* Objective
Retype every one of the rows below exactly as they appear, line for line.

* Information shown

[start]

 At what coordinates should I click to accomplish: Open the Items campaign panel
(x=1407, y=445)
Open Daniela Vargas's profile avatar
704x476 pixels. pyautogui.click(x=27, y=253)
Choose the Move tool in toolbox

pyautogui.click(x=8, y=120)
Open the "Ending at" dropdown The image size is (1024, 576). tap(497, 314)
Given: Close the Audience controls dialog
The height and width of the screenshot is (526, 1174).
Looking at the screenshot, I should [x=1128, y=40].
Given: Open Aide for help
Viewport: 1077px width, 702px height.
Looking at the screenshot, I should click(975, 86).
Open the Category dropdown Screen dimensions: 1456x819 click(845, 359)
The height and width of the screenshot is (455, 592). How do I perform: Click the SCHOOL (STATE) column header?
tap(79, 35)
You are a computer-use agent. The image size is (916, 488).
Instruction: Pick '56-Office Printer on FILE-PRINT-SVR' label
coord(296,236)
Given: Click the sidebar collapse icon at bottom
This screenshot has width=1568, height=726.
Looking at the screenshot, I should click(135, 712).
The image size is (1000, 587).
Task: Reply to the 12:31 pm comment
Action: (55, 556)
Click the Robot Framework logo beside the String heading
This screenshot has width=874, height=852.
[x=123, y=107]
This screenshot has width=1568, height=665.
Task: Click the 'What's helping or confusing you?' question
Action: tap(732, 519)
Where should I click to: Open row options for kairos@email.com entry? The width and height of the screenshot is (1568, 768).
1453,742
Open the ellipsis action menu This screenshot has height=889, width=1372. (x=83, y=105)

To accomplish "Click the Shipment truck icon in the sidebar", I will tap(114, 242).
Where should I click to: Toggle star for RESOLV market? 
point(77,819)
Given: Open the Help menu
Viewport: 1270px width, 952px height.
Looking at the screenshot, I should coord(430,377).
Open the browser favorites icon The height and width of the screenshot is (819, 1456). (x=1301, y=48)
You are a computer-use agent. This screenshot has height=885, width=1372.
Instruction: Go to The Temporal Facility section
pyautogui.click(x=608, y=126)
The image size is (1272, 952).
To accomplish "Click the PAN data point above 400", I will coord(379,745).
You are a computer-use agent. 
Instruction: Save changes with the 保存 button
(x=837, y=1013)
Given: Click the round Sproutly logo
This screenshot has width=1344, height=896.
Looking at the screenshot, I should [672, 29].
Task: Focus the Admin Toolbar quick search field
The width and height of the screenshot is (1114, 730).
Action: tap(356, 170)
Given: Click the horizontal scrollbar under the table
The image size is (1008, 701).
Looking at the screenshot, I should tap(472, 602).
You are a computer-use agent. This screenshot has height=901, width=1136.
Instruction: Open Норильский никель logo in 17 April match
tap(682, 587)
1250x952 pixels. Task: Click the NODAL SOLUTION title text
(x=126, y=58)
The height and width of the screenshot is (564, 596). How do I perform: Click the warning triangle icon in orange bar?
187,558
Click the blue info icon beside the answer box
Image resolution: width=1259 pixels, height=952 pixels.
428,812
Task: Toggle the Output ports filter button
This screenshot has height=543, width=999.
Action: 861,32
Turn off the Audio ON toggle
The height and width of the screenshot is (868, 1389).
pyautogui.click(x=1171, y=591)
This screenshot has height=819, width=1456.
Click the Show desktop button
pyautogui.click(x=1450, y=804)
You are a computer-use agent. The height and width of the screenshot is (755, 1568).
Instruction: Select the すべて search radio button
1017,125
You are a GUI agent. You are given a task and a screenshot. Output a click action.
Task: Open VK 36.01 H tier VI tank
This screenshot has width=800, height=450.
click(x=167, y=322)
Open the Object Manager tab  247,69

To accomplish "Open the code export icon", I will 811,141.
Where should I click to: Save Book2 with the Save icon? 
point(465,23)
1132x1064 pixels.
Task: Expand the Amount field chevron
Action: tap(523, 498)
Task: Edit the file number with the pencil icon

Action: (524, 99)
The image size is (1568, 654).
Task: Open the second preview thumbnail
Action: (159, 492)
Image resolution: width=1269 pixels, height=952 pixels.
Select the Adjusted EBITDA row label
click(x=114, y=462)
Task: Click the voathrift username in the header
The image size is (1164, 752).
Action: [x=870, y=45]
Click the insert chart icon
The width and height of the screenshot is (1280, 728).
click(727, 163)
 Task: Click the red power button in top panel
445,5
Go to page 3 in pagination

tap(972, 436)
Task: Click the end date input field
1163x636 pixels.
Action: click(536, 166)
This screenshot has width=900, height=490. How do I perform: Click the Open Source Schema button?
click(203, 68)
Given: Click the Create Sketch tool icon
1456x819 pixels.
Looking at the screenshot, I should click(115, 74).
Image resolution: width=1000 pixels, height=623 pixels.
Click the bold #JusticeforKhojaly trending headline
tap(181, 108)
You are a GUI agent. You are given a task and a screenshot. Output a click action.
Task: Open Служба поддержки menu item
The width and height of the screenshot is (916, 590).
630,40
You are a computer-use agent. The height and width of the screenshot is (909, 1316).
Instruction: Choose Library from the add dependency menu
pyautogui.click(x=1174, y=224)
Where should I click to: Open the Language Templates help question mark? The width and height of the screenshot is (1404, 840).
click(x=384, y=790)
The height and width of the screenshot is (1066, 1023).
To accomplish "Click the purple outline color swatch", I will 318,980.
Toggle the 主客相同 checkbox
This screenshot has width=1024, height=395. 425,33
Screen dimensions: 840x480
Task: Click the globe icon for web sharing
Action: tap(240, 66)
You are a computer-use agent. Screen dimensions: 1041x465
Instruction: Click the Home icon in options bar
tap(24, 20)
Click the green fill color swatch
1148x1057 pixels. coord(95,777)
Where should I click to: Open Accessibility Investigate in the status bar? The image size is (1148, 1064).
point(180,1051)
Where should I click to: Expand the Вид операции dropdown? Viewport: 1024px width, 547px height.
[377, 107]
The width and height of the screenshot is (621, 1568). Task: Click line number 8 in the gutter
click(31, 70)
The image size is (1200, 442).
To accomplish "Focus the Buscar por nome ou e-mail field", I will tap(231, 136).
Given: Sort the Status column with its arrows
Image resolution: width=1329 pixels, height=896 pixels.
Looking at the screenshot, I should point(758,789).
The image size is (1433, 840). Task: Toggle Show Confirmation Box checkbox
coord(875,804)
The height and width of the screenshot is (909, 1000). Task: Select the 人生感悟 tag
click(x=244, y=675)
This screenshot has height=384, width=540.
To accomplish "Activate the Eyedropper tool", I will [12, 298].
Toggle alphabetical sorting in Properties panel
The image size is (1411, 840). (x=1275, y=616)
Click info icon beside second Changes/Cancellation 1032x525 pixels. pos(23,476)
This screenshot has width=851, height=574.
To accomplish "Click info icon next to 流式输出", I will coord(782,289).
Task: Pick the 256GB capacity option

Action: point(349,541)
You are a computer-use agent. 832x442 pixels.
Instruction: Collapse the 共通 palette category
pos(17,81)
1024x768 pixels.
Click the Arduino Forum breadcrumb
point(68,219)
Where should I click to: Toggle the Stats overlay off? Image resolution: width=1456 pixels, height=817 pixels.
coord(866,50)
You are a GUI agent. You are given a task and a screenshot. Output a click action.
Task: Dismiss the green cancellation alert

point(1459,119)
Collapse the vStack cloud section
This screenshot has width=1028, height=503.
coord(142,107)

[end]

* Written answer
 At what coordinates should I click to accomplish: Open the Items campaign panel
(x=1407, y=445)
Open Daniela Vargas's profile avatar
704x476 pixels. pyautogui.click(x=27, y=253)
Choose the Move tool in toolbox

pyautogui.click(x=8, y=120)
Open the "Ending at" dropdown The image size is (1024, 576). tap(497, 314)
Given: Close the Audience controls dialog
The height and width of the screenshot is (526, 1174).
Looking at the screenshot, I should [x=1128, y=40].
Given: Open Aide for help
Viewport: 1077px width, 702px height.
Looking at the screenshot, I should click(975, 86).
Open the Category dropdown Screen dimensions: 1456x819 click(845, 359)
The height and width of the screenshot is (455, 592). How do I perform: Click the SCHOOL (STATE) column header?
tap(79, 35)
You are a computer-use agent. The image size is (916, 488).
Instruction: Pick '56-Office Printer on FILE-PRINT-SVR' label
coord(296,236)
Given: Click the sidebar collapse icon at bottom
This screenshot has width=1568, height=726.
Looking at the screenshot, I should click(135, 712).
The image size is (1000, 587).
Task: Reply to the 12:31 pm comment
Action: (55, 556)
Click the Robot Framework logo beside the String heading
This screenshot has width=874, height=852.
[x=123, y=107]
This screenshot has width=1568, height=665.
Task: Click the 'What's helping or confusing you?' question
Action: tap(732, 519)
Where should I click to: Open row options for kairos@email.com entry? The width and height of the screenshot is (1568, 768).
1453,742
Open the ellipsis action menu This screenshot has height=889, width=1372. (x=83, y=105)

To accomplish "Click the Shipment truck icon in the sidebar", I will tap(114, 242).
Where should I click to: Toggle star for RESOLV market? 
point(77,819)
Given: Open the Help menu
Viewport: 1270px width, 952px height.
Looking at the screenshot, I should coord(430,377).
Open the browser favorites icon The height and width of the screenshot is (819, 1456). (x=1301, y=48)
You are a computer-use agent. This screenshot has height=885, width=1372.
Instruction: Go to The Temporal Facility section
pyautogui.click(x=608, y=126)
The image size is (1272, 952).
To accomplish "Click the PAN data point above 400", I will coord(379,745).
You are a computer-use agent. 
Instruction: Save changes with the 保存 button
(x=837, y=1013)
Given: Click the round Sproutly logo
This screenshot has width=1344, height=896.
Looking at the screenshot, I should [672, 29].
Task: Focus the Admin Toolbar quick search field
The width and height of the screenshot is (1114, 730).
Action: tap(356, 170)
Given: Click the horizontal scrollbar under the table
The image size is (1008, 701).
Looking at the screenshot, I should tap(472, 602).
You are a computer-use agent. This screenshot has height=901, width=1136.
Instruction: Open Норильский никель logo in 17 April match
tap(682, 587)
1250x952 pixels. Task: Click the NODAL SOLUTION title text
(x=126, y=58)
The height and width of the screenshot is (564, 596). How do I perform: Click the warning triangle icon in orange bar?
187,558
Click the blue info icon beside the answer box
Image resolution: width=1259 pixels, height=952 pixels.
428,812
Task: Toggle the Output ports filter button
This screenshot has height=543, width=999.
Action: 861,32
Turn off the Audio ON toggle
The height and width of the screenshot is (868, 1389).
pyautogui.click(x=1171, y=591)
This screenshot has height=819, width=1456.
Click the Show desktop button
pyautogui.click(x=1450, y=804)
You are a computer-use agent. The height and width of the screenshot is (755, 1568).
Instruction: Select the すべて search radio button
1017,125
You are a GUI agent. You are given a task and a screenshot. Output a click action.
Task: Open VK 36.01 H tier VI tank
This screenshot has width=800, height=450.
click(x=167, y=322)
Open the Object Manager tab  247,69

To accomplish "Open the code export icon", I will 811,141.
Where should I click to: Save Book2 with the Save icon? 
point(465,23)
1132x1064 pixels.
Task: Expand the Amount field chevron
Action: tap(523, 498)
Task: Edit the file number with the pencil icon

Action: (524, 99)
The image size is (1568, 654).
Task: Open the second preview thumbnail
Action: (159, 492)
Image resolution: width=1269 pixels, height=952 pixels.
Select the Adjusted EBITDA row label
click(x=114, y=462)
Task: Click the voathrift username in the header
The image size is (1164, 752).
Action: [x=870, y=45]
Click the insert chart icon
The width and height of the screenshot is (1280, 728).
click(727, 163)
 Task: Click the red power button in top panel
445,5
Go to page 3 in pagination

tap(972, 436)
Task: Click the end date input field
1163x636 pixels.
Action: click(536, 166)
This screenshot has width=900, height=490. How do I perform: Click the Open Source Schema button?
click(203, 68)
Given: Click the Create Sketch tool icon
1456x819 pixels.
Looking at the screenshot, I should click(115, 74).
Image resolution: width=1000 pixels, height=623 pixels.
Click the bold #JusticeforKhojaly trending headline
tap(181, 108)
You are a GUI agent. You are given a task and a screenshot. Output a click action.
Task: Open Служба поддержки menu item
The width and height of the screenshot is (916, 590).
630,40
You are a computer-use agent. The height and width of the screenshot is (909, 1316).
Instruction: Choose Library from the add dependency menu
pyautogui.click(x=1174, y=224)
Where should I click to: Open the Language Templates help question mark? The width and height of the screenshot is (1404, 840).
click(x=384, y=790)
The height and width of the screenshot is (1066, 1023).
To accomplish "Click the purple outline color swatch", I will 318,980.
Toggle the 主客相同 checkbox
This screenshot has width=1024, height=395. 425,33
Screen dimensions: 840x480
Task: Click the globe icon for web sharing
Action: tap(240, 66)
You are a computer-use agent. Screen dimensions: 1041x465
Instruction: Click the Home icon in options bar
tap(24, 20)
Click the green fill color swatch
1148x1057 pixels. coord(95,777)
Where should I click to: Open Accessibility Investigate in the status bar? The image size is (1148, 1064).
point(180,1051)
Where should I click to: Expand the Вид операции dropdown? Viewport: 1024px width, 547px height.
[377, 107]
The width and height of the screenshot is (621, 1568). Task: Click line number 8 in the gutter
click(31, 70)
The image size is (1200, 442).
To accomplish "Focus the Buscar por nome ou e-mail field", I will tap(231, 136).
Given: Sort the Status column with its arrows
Image resolution: width=1329 pixels, height=896 pixels.
Looking at the screenshot, I should point(758,789).
The image size is (1433, 840). Task: Toggle Show Confirmation Box checkbox
coord(875,804)
The height and width of the screenshot is (909, 1000). Task: Select the 人生感悟 tag
click(x=244, y=675)
This screenshot has height=384, width=540.
To accomplish "Activate the Eyedropper tool", I will [12, 298].
Toggle alphabetical sorting in Properties panel
The image size is (1411, 840). (x=1275, y=616)
Click info icon beside second Changes/Cancellation 1032x525 pixels. pos(23,476)
This screenshot has width=851, height=574.
To accomplish "Click info icon next to 流式输出", I will coord(782,289).
Task: Pick the 256GB capacity option

Action: point(349,541)
You are a computer-use agent. 832x442 pixels.
Instruction: Collapse the 共通 palette category
pos(17,81)
1024x768 pixels.
Click the Arduino Forum breadcrumb
point(68,219)
Where should I click to: Toggle the Stats overlay off? Image resolution: width=1456 pixels, height=817 pixels.
coord(866,50)
You are a GUI agent. You are given a task and a screenshot. Output a click action.
Task: Dismiss the green cancellation alert

point(1459,119)
Collapse the vStack cloud section
This screenshot has width=1028, height=503.
coord(142,107)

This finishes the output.